Facebook & the social media world has made Andy Warhol's famous prediction about "everyone having 15 minutes of fame" come true on several occasions. Through social media, you can have loose - more like superficial - contact with celebrities and public figures from time to time.
You get retweeted by…
So-and-so likes your post…
I'll admit it, I enjoy it when that happens. It's tingly.
But it is short term. Celebrity and being in the presence of celebrity has a brief shelf life. It doesn't last long enough to satisfy that core concern.
Lately I've been reflecting on the first two chapters of John. For whatever reason, I was struck by something about Jesus that I hadn't noticed before.
He knows His disciples.
Jesus doesn't just recognize them, He knows them. He speaks their language. He touches their deepest parts and changes their names, which in that culture changed their identity. You don't change the name of someone you don't know - that would alter their story. So many people have been named in our society -
- and the fear of being known is enough to shut out the kind of Jesus that might change your name. However that isn't the Jesus that John tells about. Instead, He tells of a Jesus who recounts a scene from the life of Nathanael that Jesus wasn't even around for.
I saw you under the fig tree.
I know your speaking, living, and lying around.
I know you in your great moments of clarity and in your moments of epic fail.
I know you even when you don't know yourself and can't figure out what it means to be alive.
The great longing of our spiritual lives is to be known. Even as much as it scares us, as much as it frightens us at the core, we want it. It's better that we simply own up to that instead of frequenting the infomercials or the strip clubs.
We want to be known and not just that, we want to be known in a way that redeems us - that saves us from ourselves or at least lets us know that someone has heard our story and we have been received, made normal, made human in their hearing.
This is where Jesus takes things to a new place.
I'm currently working on a certificate in spiritual direction, and one of our assignments each week is to present an issue God is working on in us to the group. We become the focus of the others in the group, as they prayerfully speak into the issues we're facing.
A group of four other people who up to this point share only the program in common.
For all of you introverts that just had a massive coronary, I'll pay your medical bill.
I'm afraid, honestly, to speak what I'm dealing with to them - maybe nervous is a better word - and I think the reason is that I don't want to be seen as inconsistent, ignorant, simple, misunderstood, misguided, incompetent, etc. It is an exercise in humility.

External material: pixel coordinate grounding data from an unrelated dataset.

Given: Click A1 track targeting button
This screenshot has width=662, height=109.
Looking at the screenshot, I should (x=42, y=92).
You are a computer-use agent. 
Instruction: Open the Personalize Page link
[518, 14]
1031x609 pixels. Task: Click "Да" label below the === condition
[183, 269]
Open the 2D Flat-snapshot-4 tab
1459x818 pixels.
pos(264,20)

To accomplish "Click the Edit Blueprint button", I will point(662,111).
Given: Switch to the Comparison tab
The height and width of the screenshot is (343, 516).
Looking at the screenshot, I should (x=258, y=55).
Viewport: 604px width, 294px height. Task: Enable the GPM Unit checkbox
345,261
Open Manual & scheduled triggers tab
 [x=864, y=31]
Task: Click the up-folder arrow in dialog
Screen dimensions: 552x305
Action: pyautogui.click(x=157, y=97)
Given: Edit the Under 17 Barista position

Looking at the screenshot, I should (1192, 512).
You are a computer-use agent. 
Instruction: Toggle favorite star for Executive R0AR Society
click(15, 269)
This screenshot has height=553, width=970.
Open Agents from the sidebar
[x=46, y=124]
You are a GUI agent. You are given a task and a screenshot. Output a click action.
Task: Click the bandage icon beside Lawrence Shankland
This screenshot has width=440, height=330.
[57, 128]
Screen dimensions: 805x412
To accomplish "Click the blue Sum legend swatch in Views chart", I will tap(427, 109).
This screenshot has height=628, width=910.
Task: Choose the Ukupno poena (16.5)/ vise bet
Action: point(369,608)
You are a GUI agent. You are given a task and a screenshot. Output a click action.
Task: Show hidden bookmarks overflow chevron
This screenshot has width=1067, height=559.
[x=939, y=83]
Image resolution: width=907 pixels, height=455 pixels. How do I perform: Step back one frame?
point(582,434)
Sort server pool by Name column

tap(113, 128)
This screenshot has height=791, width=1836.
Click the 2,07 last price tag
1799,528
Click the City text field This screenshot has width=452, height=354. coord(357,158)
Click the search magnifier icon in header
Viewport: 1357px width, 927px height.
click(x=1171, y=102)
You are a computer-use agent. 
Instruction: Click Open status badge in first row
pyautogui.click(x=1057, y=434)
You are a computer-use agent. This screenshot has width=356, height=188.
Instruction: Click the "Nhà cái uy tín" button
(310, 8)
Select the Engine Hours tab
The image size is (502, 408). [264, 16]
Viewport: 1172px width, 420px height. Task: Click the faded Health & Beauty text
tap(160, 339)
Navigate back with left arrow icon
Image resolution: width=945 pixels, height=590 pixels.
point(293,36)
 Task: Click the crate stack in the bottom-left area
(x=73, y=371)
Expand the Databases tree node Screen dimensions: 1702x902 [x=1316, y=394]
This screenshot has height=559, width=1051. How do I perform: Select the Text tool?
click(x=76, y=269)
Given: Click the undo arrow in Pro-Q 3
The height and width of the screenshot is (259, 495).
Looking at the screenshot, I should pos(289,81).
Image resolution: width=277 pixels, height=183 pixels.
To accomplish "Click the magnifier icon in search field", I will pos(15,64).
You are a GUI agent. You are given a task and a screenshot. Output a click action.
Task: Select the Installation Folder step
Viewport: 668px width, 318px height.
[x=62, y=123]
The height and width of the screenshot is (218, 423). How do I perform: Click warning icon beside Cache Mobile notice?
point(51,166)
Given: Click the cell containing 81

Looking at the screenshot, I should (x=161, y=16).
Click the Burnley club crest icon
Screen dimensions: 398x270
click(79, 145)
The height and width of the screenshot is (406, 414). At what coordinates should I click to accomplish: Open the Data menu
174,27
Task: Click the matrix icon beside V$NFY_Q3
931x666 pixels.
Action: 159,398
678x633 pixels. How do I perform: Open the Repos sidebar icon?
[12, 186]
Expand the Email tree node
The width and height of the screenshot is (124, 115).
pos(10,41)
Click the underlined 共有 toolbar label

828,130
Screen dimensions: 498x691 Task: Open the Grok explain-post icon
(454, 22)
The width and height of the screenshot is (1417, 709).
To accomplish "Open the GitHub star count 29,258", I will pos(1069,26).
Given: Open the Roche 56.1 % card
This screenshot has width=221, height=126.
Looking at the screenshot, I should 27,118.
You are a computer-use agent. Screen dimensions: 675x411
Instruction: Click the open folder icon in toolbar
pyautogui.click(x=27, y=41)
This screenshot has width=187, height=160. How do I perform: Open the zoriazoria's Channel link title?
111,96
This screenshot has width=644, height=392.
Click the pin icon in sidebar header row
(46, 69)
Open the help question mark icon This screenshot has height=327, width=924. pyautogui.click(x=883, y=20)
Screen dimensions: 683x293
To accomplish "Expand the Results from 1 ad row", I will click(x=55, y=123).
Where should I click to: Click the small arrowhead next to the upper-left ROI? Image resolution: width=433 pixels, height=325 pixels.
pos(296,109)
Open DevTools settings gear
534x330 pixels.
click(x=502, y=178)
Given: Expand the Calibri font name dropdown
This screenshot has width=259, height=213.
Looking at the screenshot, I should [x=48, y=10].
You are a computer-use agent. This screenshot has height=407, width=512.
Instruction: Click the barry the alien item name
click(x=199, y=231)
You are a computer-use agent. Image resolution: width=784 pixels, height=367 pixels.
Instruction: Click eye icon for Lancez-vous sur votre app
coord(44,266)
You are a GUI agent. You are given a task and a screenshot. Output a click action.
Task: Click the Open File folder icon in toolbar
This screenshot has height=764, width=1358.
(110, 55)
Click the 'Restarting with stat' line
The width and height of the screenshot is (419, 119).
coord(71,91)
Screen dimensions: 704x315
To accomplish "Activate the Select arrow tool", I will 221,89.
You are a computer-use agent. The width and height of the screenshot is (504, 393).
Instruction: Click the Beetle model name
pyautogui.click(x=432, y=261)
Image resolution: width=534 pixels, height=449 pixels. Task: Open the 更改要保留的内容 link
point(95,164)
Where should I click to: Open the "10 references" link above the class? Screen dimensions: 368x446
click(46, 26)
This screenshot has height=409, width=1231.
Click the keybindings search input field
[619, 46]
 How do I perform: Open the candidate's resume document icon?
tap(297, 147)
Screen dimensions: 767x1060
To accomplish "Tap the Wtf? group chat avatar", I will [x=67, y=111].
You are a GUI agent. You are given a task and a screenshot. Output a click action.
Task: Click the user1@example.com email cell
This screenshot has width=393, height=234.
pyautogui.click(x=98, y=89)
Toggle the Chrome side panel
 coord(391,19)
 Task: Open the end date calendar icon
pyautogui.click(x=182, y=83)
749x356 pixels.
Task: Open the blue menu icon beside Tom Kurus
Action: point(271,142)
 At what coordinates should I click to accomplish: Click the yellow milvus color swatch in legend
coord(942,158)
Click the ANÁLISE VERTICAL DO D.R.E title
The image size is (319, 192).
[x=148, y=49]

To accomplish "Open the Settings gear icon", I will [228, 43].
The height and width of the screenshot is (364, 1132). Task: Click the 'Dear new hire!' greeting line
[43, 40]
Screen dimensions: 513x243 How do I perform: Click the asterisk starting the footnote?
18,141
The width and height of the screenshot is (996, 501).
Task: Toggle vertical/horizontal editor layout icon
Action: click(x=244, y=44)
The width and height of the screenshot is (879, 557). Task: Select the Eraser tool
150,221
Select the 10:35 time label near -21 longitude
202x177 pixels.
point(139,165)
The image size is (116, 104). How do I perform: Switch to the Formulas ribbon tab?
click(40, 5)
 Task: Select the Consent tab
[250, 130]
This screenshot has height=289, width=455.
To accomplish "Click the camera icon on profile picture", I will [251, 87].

Here's where the other piece of John's story becomes even more comforting - to these men that Jesus knows, that Jesus sees at the core of their being darkness and all, He says "Come."
"Come and see."
Being known leads to being redeemed. We are redeemed by Jesus' invitation - to see Him, to have a direct and powerful experience of being in the presence of the one who knows us beyond the cognitive and welcomes us beyond rationality.
We are known.
We are welcomed.
Let me invite you to reflect on John 1-2 and ask the question - "What would it look like to be known and welcomed by Jesus in the same way as the people in this passage? Father, know me. All of me. Let me name what I've never named, confidently, in your presence - in the silence and solitude that comes in knowing I'm lost if I'm not known by You."